In pockets of boredom, a wonderful thing to google is "food styling tricks." If you've had the pleasure of going down this road before, you will know that professional food stylists stuff chickens with paper towels, pour Elmer's Glue into cereal bowls instead of milk, and paint prawns with clear nail polish to make them shiny. Even if these "tips" aren't true, they make me feel like less of a failure when I take a picture of my lunch and it looks disgusting. It takes talent to make food photogenic.
I think about these things when I can't sleep at night—when I'm laying flat in bed, going down Instagram wormholes and making my thumbs ache. During these episodes I'm generally hungry but too tired to make a snack, and to cure both ills, I find myself scrolling through the accounts of 'heathy food' bloggers, looking at all the fascinating foods they eat. Do this for a few consecutive nights and you start to notice trends rippling through the community: ingredient trends, photography trends, and—most gripping of all—styling trends.
My favorite of these is the recent rise of what I will call "Decorated Mush": bowls of hot cereal topped with a marquetry of healthy vegan ingredients. (When I say "mush," it's not a slur—I love mush and consume it daily! Usually oatmeal.) You can click through hundreds and hundreds of these bowls—each one different, but all answering a few specs:
-Must have a "base" of mush (oatmeal, buckwheat, chia pudding, quinoa flakes, etc.)
-Must have two or more toppings
-Must have fruit
-Must look pretty
-Must be accompanied by a description of ingredients
Other common motifs include fanned-out banana slices (how do they do that?), tidy puddles of nut butter, and superfoods like goji berries, chia seeds, cacao nibs, and maca (what is maca?). The particulars of mush-making—the handwork, the attention to detail and placement, the exchanging of tips and tricks—reminds me of letters Jane Austen wrote to her sister, Cassandra, about cool sewing projects she was doing. You can tell that these people are enjoying the process. And if the resulting photographs are dizzying, the captions are even better, each one a haiku of virtuous sensory excitement:
"Vanilla maca oatmeal with banana, raspberries, almonds, white mulberries and hemp hearts, plus a morning time tea on the side"
"Rolled oats + cacao + chia seeds cooked in rice milk and water, topped with banana + honey + coconut flakes"
"Vanilla chai buckwheat porridge with banana, tahini, hemp hearts, coconut sugar and pumpkin seeds"
Is there an obsessive element to these bowls? Dunno. That word gets thrown around too casually where women and food are concerned, and if a preference for exactitude is all it takes to be obsessive, then anyone who's ever baked a successful cake qualifies.
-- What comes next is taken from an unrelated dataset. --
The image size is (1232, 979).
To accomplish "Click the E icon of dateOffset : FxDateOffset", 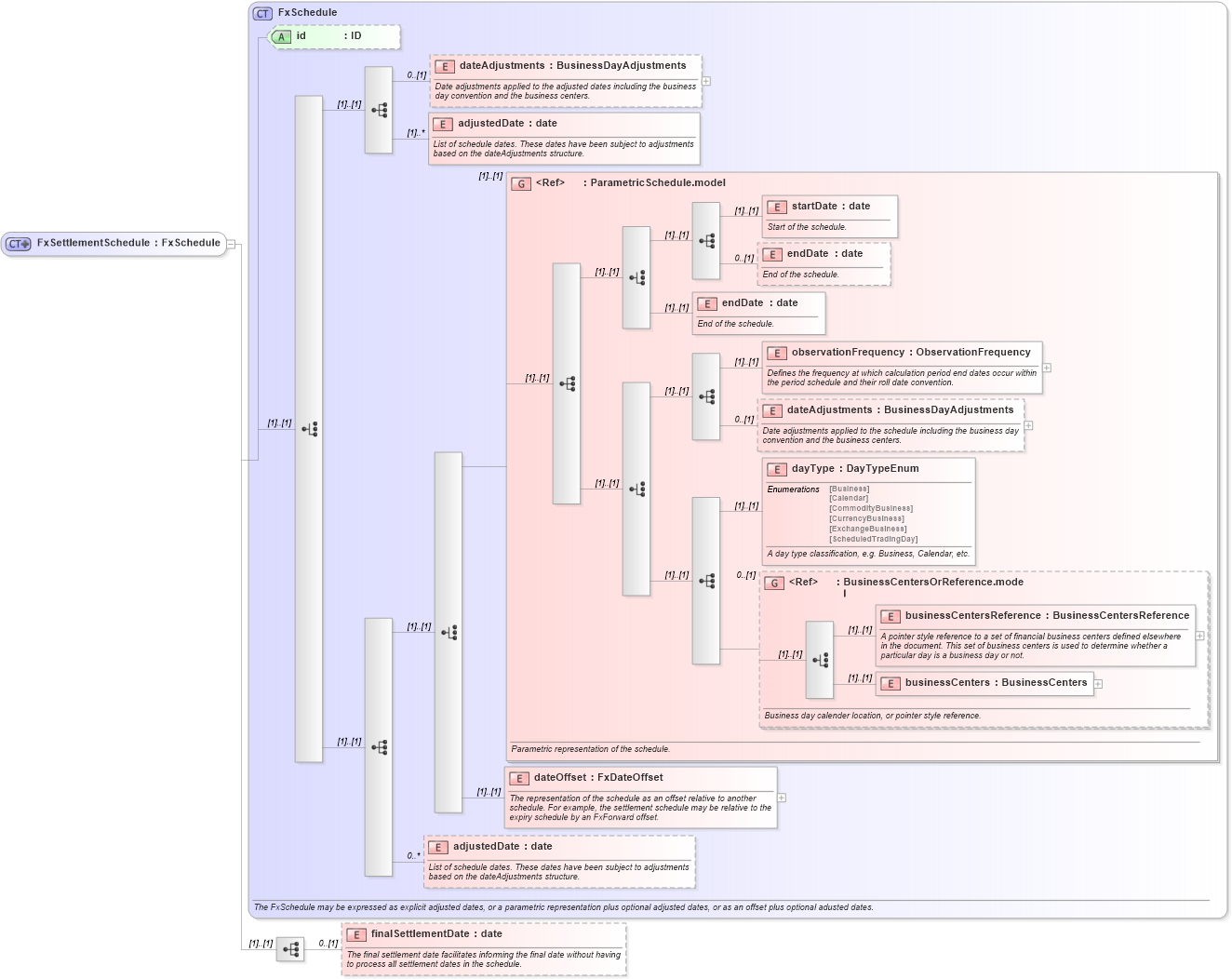I will (518, 777).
In my case, Decorated Mush fills me with an earnest, temporary avowal to eat more fiber-rich foods, as well as a curiosity about the costs of all those superfood ingredients. Perhaps I could incorporate one or two into my diet as a New Year's resolution.
As for the origin of this trend, I'm equally unsure—though it seems like a logical extension of Things Organized Neatly. There is certainly skill in Decorated Mush bowls, and there is also time: if these women took up painting, they could probably turn out some incredible geometric abstractions. But why should they? You can't eat a painting, and that's half the fun.